- What you will do -
Starting at the line that has "The image size" and stopping after the line that has "This screenshot has", reproduce the listing below exactly; omit everything else.

- Data extracts -
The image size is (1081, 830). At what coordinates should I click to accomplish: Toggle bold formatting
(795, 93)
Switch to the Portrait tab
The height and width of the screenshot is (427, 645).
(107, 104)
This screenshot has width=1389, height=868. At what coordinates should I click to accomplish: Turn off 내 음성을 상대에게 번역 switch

---

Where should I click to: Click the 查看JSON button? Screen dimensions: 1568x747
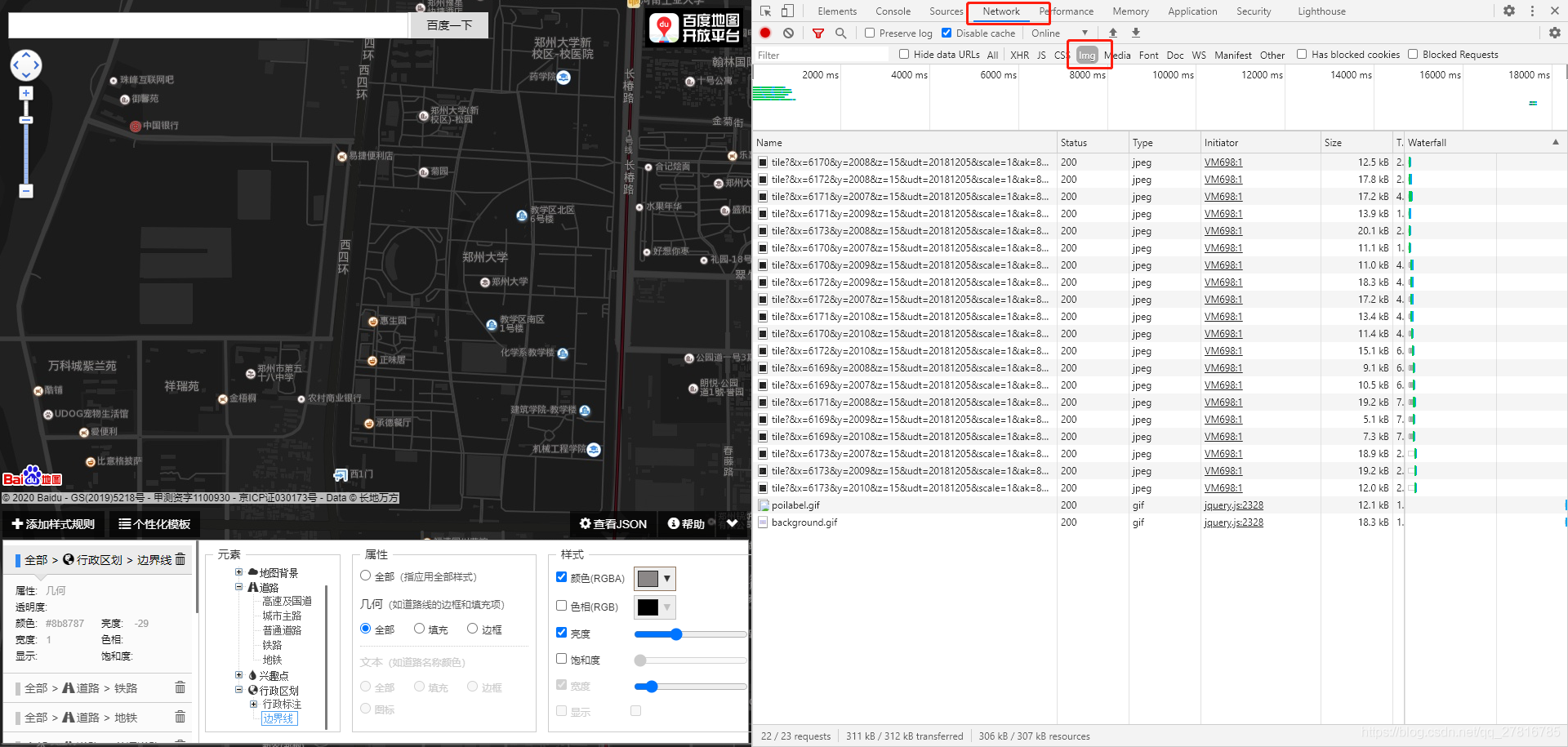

- Result below -
The image size is (1081, 830). At what coordinates should I click to accomplish: Toggle bold formatting
(795, 93)
Switch to the Portrait tab
The height and width of the screenshot is (427, 645).
(107, 104)
This screenshot has width=1389, height=868. At what coordinates should I click to accomplish: Turn off 내 음성을 상대에게 번역 switch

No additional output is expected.